▸ **Saved entries**

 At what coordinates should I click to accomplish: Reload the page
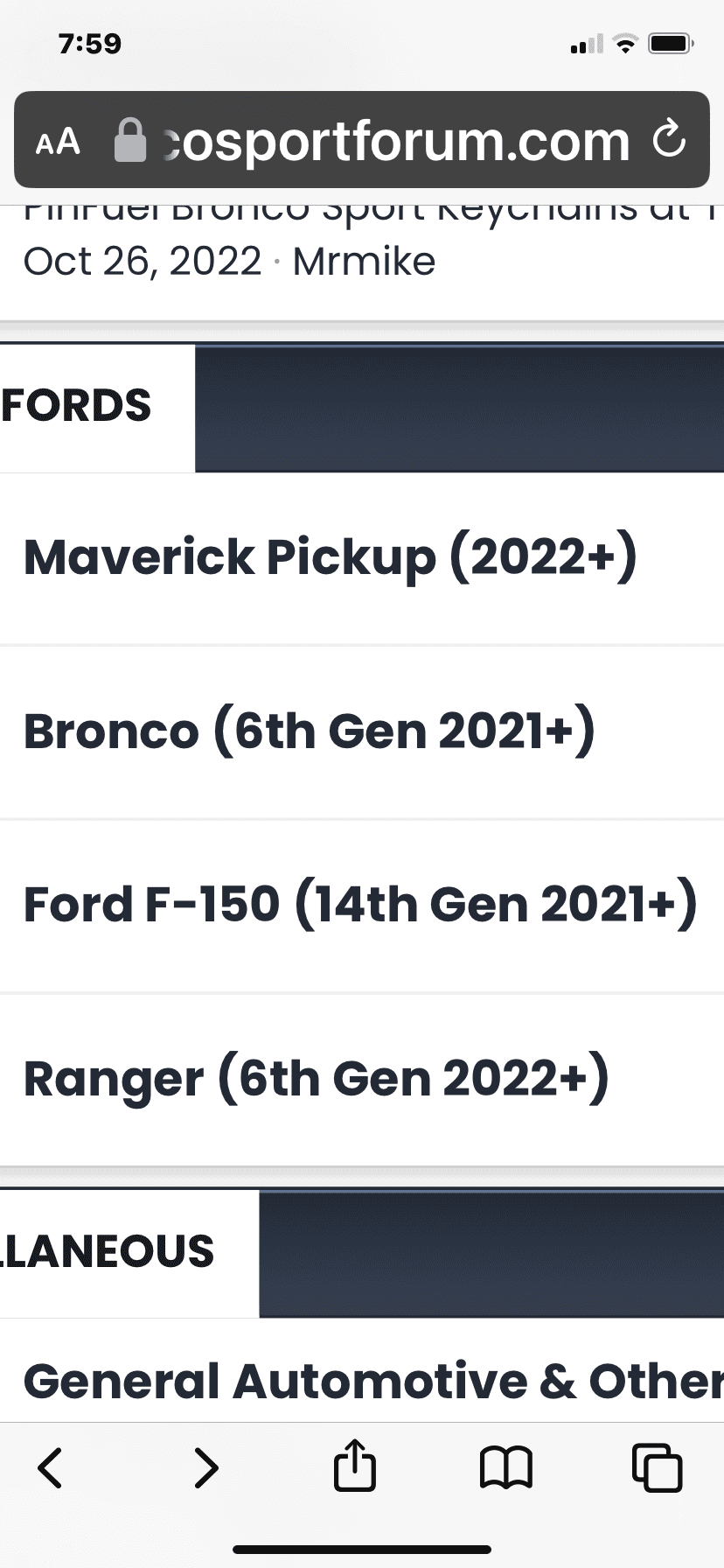click(669, 141)
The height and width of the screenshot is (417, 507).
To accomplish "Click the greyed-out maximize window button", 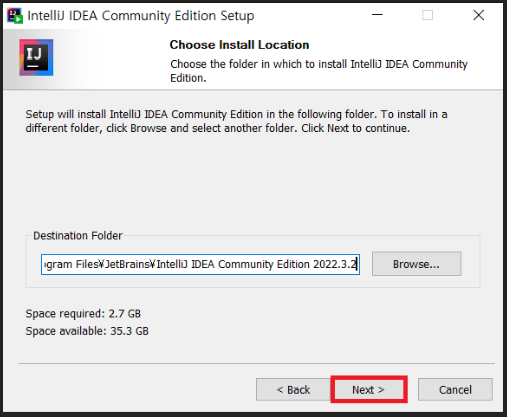I will (x=427, y=15).
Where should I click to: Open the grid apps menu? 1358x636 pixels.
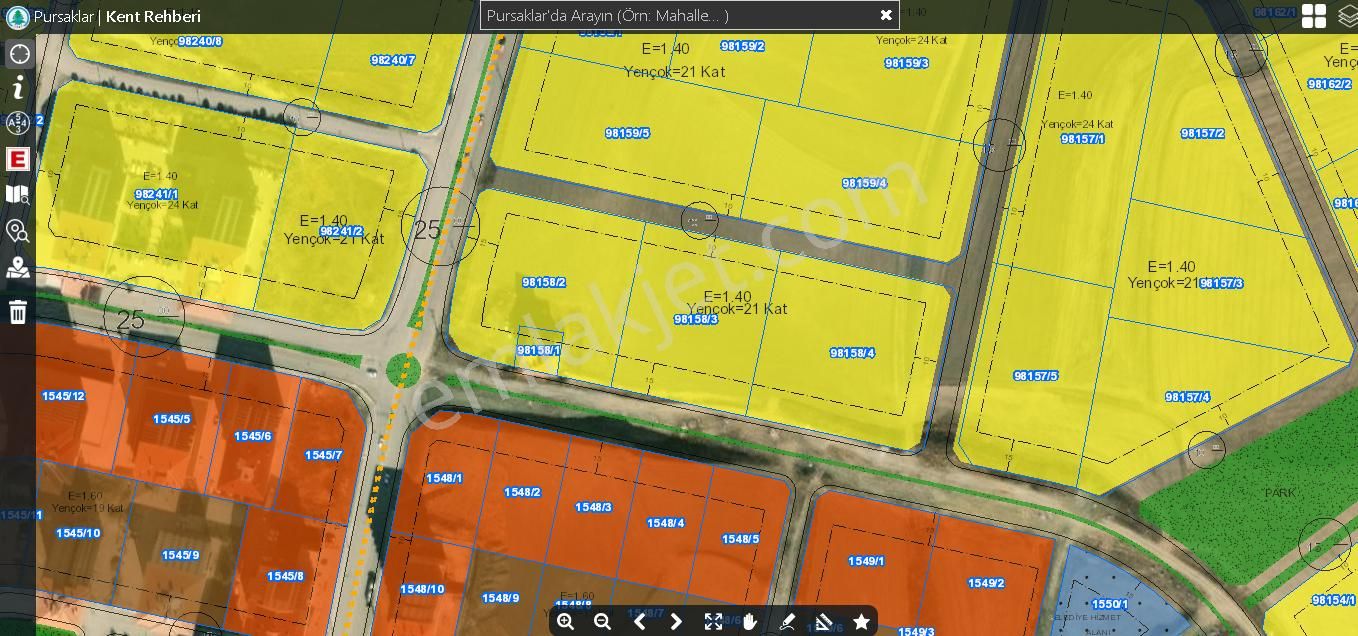click(1314, 16)
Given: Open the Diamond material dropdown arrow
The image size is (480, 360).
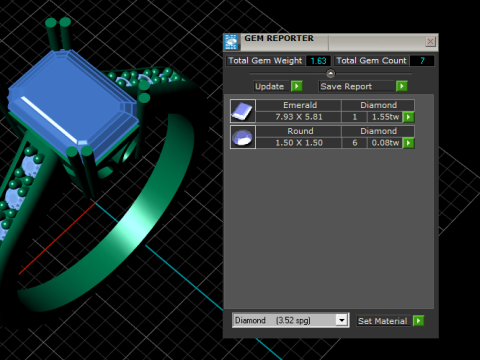Looking at the screenshot, I should pyautogui.click(x=341, y=320).
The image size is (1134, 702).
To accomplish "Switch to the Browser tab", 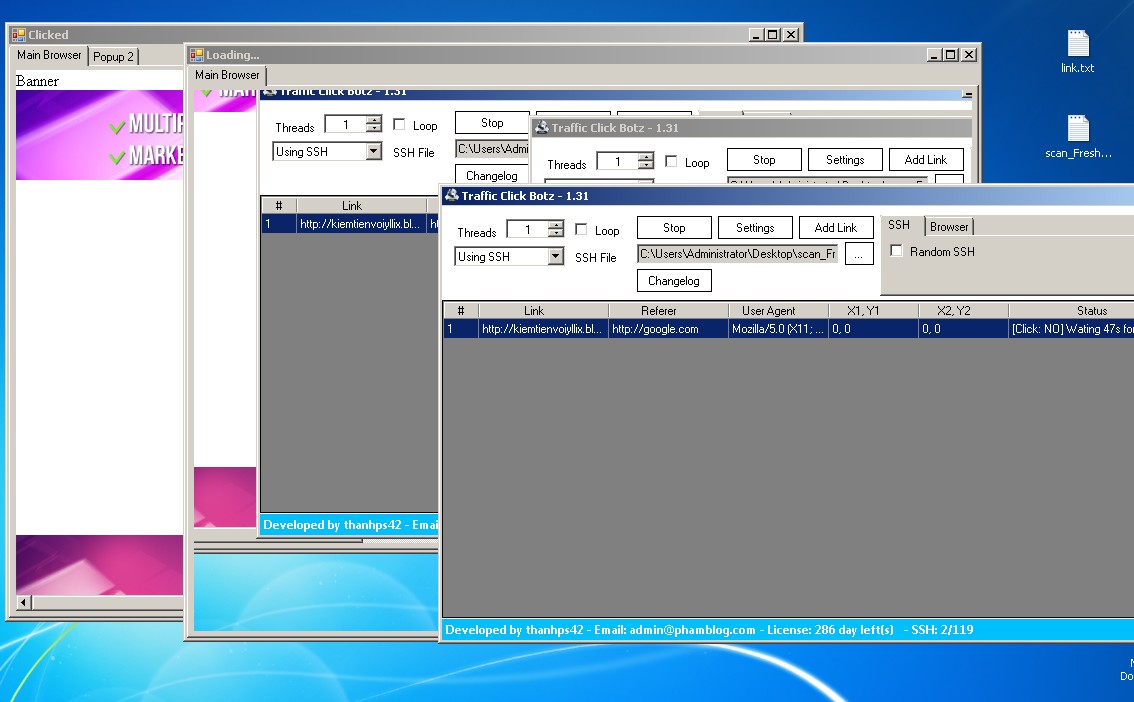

▸ **EXERCISE GOAL**
With pictures excluded, the lines running from the one containing "The image size is (480, 360)." through the last line of the records above are to be restated exactly and in full.

▸ **REPLY TO THE EXERCISE**
The image size is (480, 360).
Looking at the screenshot, I should pyautogui.click(x=341, y=320).
The image size is (1134, 702).
To accomplish "Switch to the Browser tab", 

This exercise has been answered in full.